2022 journal article

Nuclear data uncertainty propagation applied to the versatile test reactor conceptual design

Nuclear Engineering and Design, 392, 111744.

By: A. Rivas n, N. Martin*, S. Bays*, G. Palmiotti*, Z. Xu* & J. Hou n

author keywords: Uncertainty Propagation; Neutronics; Versatile Test Reactor; Nuclear Data Uncertainty; Sodium-Cooled Fast Reactor; Sensitivity Analysis
UN Sustainable Development Goal Categories
Source: ORCID
Added: April 20, 2022

The Versatile Test Reactor (VTR) currently under development is a 300 MWth sodium-cooled fast reactor (SFR) fueled with ternary metal alloy fuel, which aims to accelerate the testing of advanced nuclear fuels, materials, instrumentation, and sensors in high flux environments that are necessary to license the next generation of advanced reactor concepts. To support the VTR design process, uncertainties associated with the nuclear data has been propagated through the reactor core neutronics calculation to global parameters of interest, such as the core multiplication factor, kinetic parameters, and various reactivity feedback coefficients, following the sensitivity based uncertainty propagation approach.

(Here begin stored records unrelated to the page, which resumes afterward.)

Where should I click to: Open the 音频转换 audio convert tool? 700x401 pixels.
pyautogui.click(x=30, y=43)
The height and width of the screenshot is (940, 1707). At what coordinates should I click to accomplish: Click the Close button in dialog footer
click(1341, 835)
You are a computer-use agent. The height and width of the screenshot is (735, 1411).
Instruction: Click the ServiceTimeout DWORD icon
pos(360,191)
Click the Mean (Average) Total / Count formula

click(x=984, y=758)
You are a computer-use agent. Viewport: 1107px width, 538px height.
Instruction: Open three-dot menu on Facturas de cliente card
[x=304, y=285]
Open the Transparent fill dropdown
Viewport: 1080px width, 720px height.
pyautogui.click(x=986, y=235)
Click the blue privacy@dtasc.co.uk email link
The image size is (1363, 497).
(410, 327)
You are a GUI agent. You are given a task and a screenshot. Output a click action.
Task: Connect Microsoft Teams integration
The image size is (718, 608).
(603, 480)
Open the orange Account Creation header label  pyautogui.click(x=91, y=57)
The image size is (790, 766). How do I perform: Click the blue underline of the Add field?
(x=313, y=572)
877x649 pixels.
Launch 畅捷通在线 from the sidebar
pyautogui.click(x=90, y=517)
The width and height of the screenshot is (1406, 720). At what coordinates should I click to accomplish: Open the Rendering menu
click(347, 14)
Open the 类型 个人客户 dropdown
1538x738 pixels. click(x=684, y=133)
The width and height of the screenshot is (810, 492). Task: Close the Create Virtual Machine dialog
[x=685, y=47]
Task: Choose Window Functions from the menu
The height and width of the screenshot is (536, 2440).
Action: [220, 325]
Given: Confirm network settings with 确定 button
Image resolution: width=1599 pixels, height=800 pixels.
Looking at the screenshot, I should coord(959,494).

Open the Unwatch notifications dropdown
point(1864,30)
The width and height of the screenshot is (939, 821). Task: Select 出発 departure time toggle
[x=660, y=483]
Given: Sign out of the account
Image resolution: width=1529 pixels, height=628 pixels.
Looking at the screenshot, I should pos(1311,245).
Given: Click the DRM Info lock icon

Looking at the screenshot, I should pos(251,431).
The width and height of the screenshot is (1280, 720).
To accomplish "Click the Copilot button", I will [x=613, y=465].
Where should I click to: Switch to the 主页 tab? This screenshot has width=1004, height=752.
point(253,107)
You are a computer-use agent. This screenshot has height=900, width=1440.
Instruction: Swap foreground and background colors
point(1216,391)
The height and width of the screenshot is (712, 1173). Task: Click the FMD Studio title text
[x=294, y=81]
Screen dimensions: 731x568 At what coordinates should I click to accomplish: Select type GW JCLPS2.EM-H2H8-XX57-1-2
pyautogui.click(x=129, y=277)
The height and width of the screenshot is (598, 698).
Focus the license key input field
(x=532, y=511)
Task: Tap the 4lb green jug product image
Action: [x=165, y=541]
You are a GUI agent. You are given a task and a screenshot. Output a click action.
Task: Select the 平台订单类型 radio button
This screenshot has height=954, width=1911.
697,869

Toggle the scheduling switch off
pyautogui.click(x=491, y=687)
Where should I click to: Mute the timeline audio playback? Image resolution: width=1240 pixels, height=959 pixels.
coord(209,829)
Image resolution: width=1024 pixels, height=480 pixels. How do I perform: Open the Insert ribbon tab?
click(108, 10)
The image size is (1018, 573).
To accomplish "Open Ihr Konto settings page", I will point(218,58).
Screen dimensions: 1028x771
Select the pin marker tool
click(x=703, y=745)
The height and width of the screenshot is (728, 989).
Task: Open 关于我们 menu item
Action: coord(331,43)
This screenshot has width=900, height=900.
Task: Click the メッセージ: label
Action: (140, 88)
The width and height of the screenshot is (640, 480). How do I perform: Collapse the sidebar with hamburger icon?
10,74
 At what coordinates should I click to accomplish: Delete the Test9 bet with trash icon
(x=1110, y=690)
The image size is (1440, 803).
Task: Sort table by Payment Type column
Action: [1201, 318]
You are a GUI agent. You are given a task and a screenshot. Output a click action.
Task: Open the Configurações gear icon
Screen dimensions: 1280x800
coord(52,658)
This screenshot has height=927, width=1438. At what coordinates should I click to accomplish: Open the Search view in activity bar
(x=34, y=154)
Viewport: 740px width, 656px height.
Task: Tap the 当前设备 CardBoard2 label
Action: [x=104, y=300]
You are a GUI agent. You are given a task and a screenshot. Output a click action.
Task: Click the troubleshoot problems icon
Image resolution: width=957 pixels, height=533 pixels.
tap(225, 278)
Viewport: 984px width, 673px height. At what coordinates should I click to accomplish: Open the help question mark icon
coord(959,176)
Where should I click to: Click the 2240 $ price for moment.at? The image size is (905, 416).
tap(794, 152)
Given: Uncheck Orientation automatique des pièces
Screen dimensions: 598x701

By folding the sensitivity coefficients, separately computed by the generalized perturbation theory code PERSENT and Monte Carlo code Serpent 2, with the variance–covariance matrices from COMMARA-2.0, we obtain the reaction-wise, isotope-wise, and overall uncertainties for each response of interest due to nuclear data uncertainty. With Serpent 2, the statistical error of the uncertainty is obtained by propagating the statistical error of the sensitivity coefficients through the same process using a newly developed uncertainty propagation method. From both codes, the overall top uncertainty contributors are found to be the cross section of Fe-56 elastic scattering, Na-23 elastic scattering, and U-238 inelastic scattering. The large contributions of the Fe-56 elastic scattering cross sections to global parameters are due to its relatively large relative uncertainty of 5–10% in nuclear data and the large volume of Fe-containing reflector assemblies in the fairly compact VTR core design. Both codes agreed well for the overall uncertainty estimates of all responses of interest, except the delayed neutron fraction, prompt neutron generation time, and the coolant density feedback coefficient, where Serpent 2 yielded a much larger value than PERSENT due to the large statistical error of sensitivity coefficients. The calculated uncertainties are also compared to those associated with other SFR cores. Another outcome of this study is a variance–covariance matrix of reactivity coefficients, which can be used in the subsequent uncertainty propagation to the system level to investigate the impact of identified uncertainties on system responses in the safety analysis.